It has finally happened. Scientists have successfully produced food from thin air—quite literally! It’s a bold idea which could make high-quality protein available worldwide for the first time since the modern era began! Lab-grown meat is now a reality.

Researchers from Finland’s Lappeenranta University of Technology (LUT) in collaboration with VTT Technical Research Centre of Finland Ltd. developed a method where electricity—along with carbon dioxide and microbes—produced plant protein. The microbes were provided nutrients, including nitrogen, sulfur, phosphorus and other micronutrients.

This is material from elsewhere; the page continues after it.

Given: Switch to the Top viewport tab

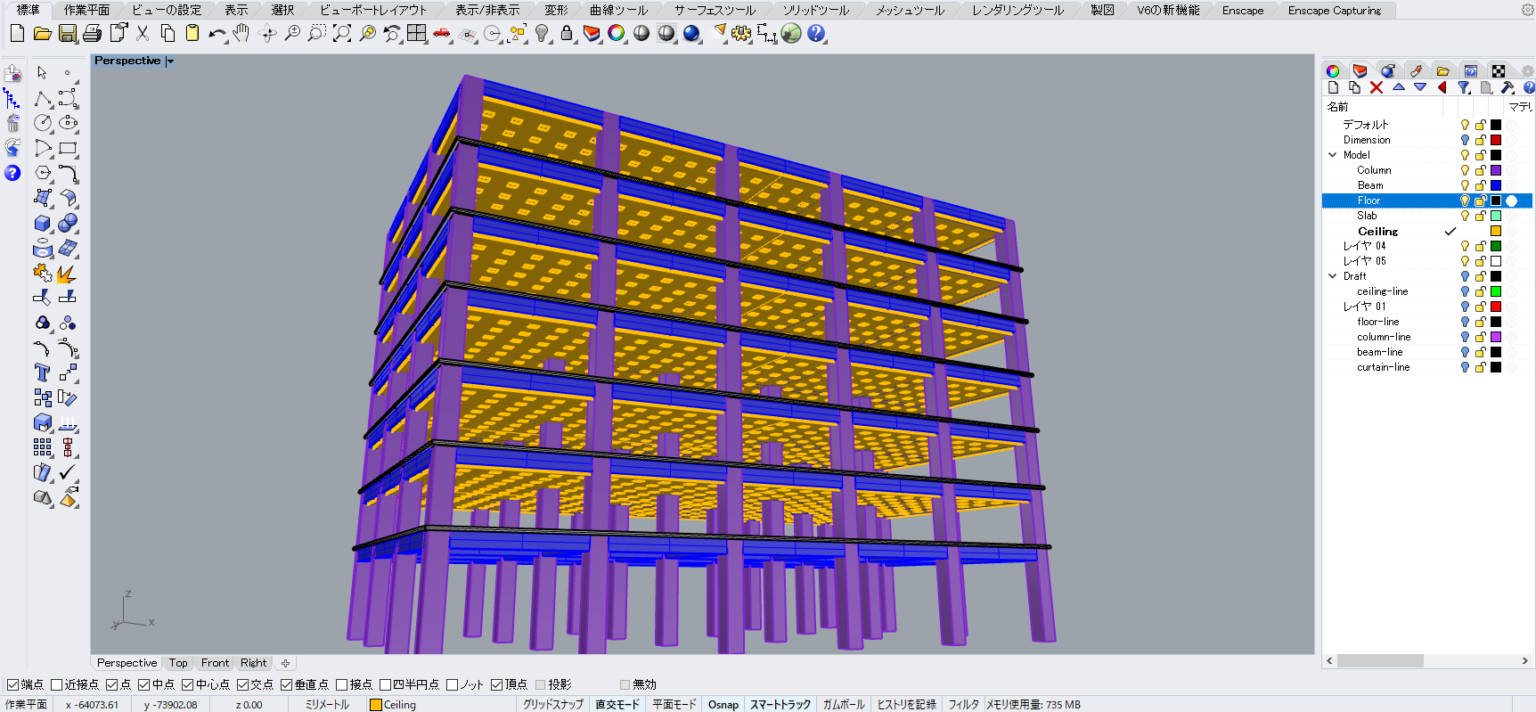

On Lab-Grown Meat: Details on Food Made from Thin Air

To make food from air, an electric-powered protein reactor was created where the natural chemical ingredients of protein incubated with microbes—which after two weeks, yielded protein. Although it took a relatively long time and produced a small amount of powdered protein, what is important is the energy used during the process. (The energy efficiency of plants in producing protein from sunlight is estimated at 1 percent to 2 percent. In contrast, algae biomass efficiency in producing protein is estimated at 5 percent.) Markedly, the protein reactor has an efficiency rating estimated as equal to that of algae biomass.

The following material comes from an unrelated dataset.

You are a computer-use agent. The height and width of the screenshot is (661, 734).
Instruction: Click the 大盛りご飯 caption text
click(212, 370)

When coupled with a renewable energy source like solar or wind energy, this method of producing plant protein—in the process of making lab-grown meat —is energy-efficient. In fact, it has a carbon footprint of zero. It is a possible solution to the potential lack of land in producing plant food and animal-based protein. The end product of this process is a single-celled protein which can be still converted or transformed into other protein products. It is nutritious, being composed of 50 percent protein, 25 percent carbohydrates, and the rest being fats and other nucleic acids.

Ensuring the Future of Food with Lab-Grown Meat

a photo of a bottle of protein powder and a pie chart showing details of "ingredients" used in making protein in a laboratory amid the reality of lab-grown meat
Protein powder has been successfully made from air and electricity only!

Currently, the length of time to produce plant protein is around two weeks—a period which yields a small amount less than a tablespoon. The next step is to scale the process and protein reactor, to produce more in a shorter length of time. Food researchers are concerned that there may be a shortage of land for farming in the near future. The production of plant protein by artificial means can help solve the problem of a protein shortage.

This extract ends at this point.